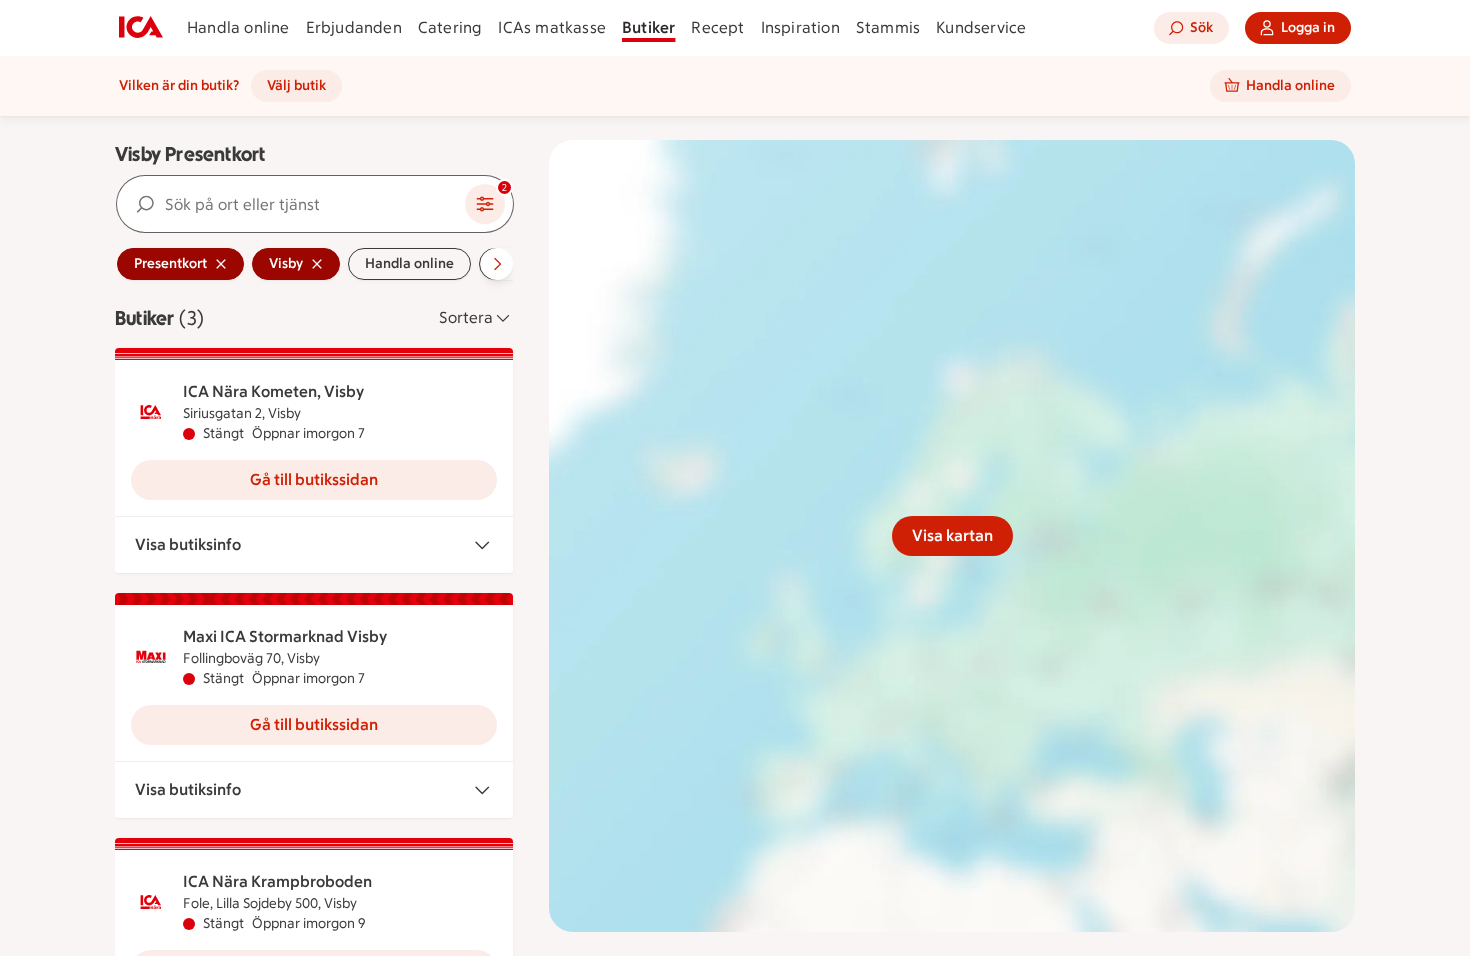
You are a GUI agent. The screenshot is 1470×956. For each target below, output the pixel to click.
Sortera (466, 317)
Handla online (238, 27)
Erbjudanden (354, 27)
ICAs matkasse (552, 27)
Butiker (648, 27)
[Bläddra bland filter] (497, 264)
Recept (717, 27)
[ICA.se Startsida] (141, 28)
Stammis (888, 27)
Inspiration (800, 27)
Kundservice (981, 27)
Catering (450, 27)
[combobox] (291, 204)
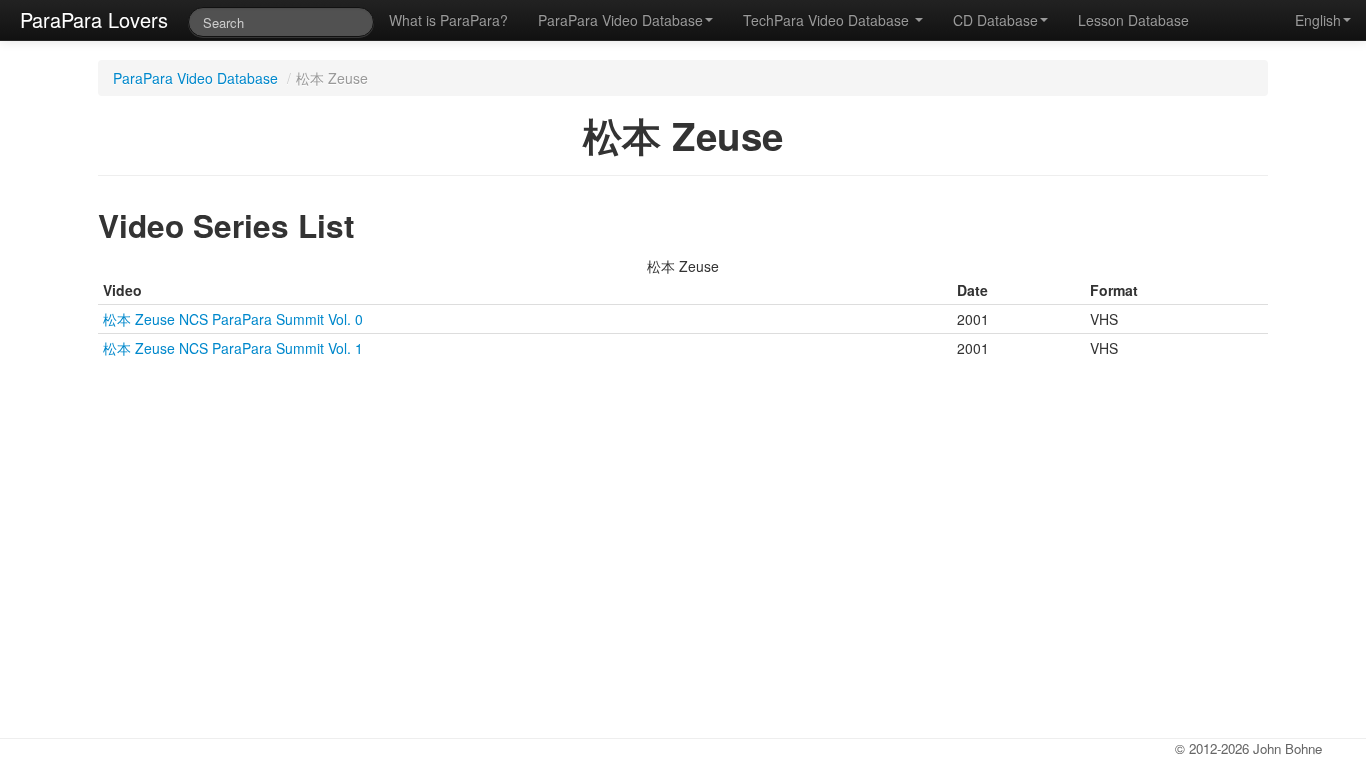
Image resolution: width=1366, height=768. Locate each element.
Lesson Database (1133, 20)
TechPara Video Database (828, 20)
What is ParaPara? (448, 20)
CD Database (995, 20)
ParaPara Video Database (620, 20)
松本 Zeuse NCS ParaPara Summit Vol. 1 (233, 348)
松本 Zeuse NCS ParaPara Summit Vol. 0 (233, 319)
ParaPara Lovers (94, 19)
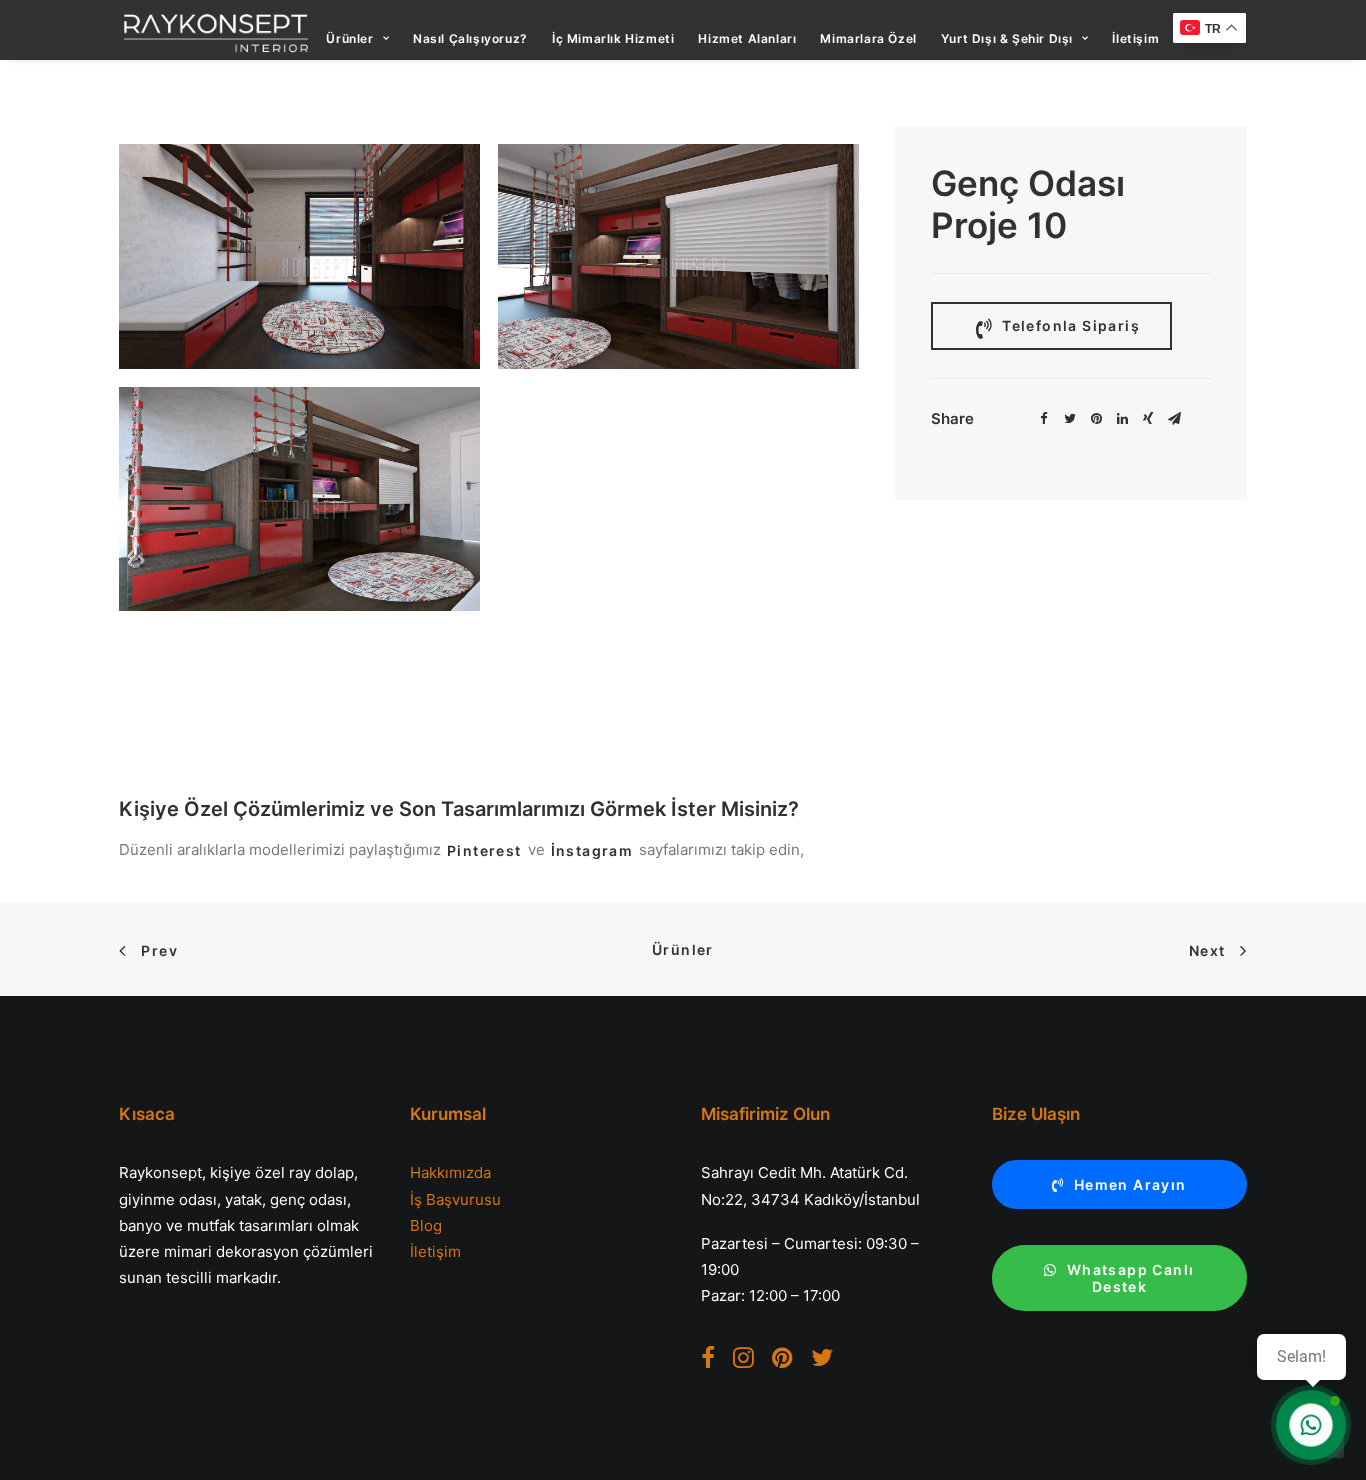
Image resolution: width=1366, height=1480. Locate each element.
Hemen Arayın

### WORK TO BE COMPLETED
Return word for word the lines from the beginning of the entries through the line that contains "What is ParaPara? (448, 20)", both ends included, but no pictures.

### RESULT FOR THIS EXERCISE
You are a GUI agent. The screenshot is 1470×956. For each target below, output the pixel to click.
Sortera (466, 317)
Handla online (238, 27)
Erbjudanden (354, 27)
ICAs matkasse (552, 27)
Butiker (648, 27)
[Bläddra bland filter] (497, 264)
Recept (717, 27)
[ICA.se Startsida] (141, 28)
Stammis (888, 27)
Inspiration (800, 27)
Kundservice (981, 27)
Catering (450, 27)
[combobox] (291, 204)
Image resolution: width=1366, height=768. Locate each element.
Lesson Database (1133, 20)
TechPara Video Database (828, 20)
What is ParaPara? (448, 20)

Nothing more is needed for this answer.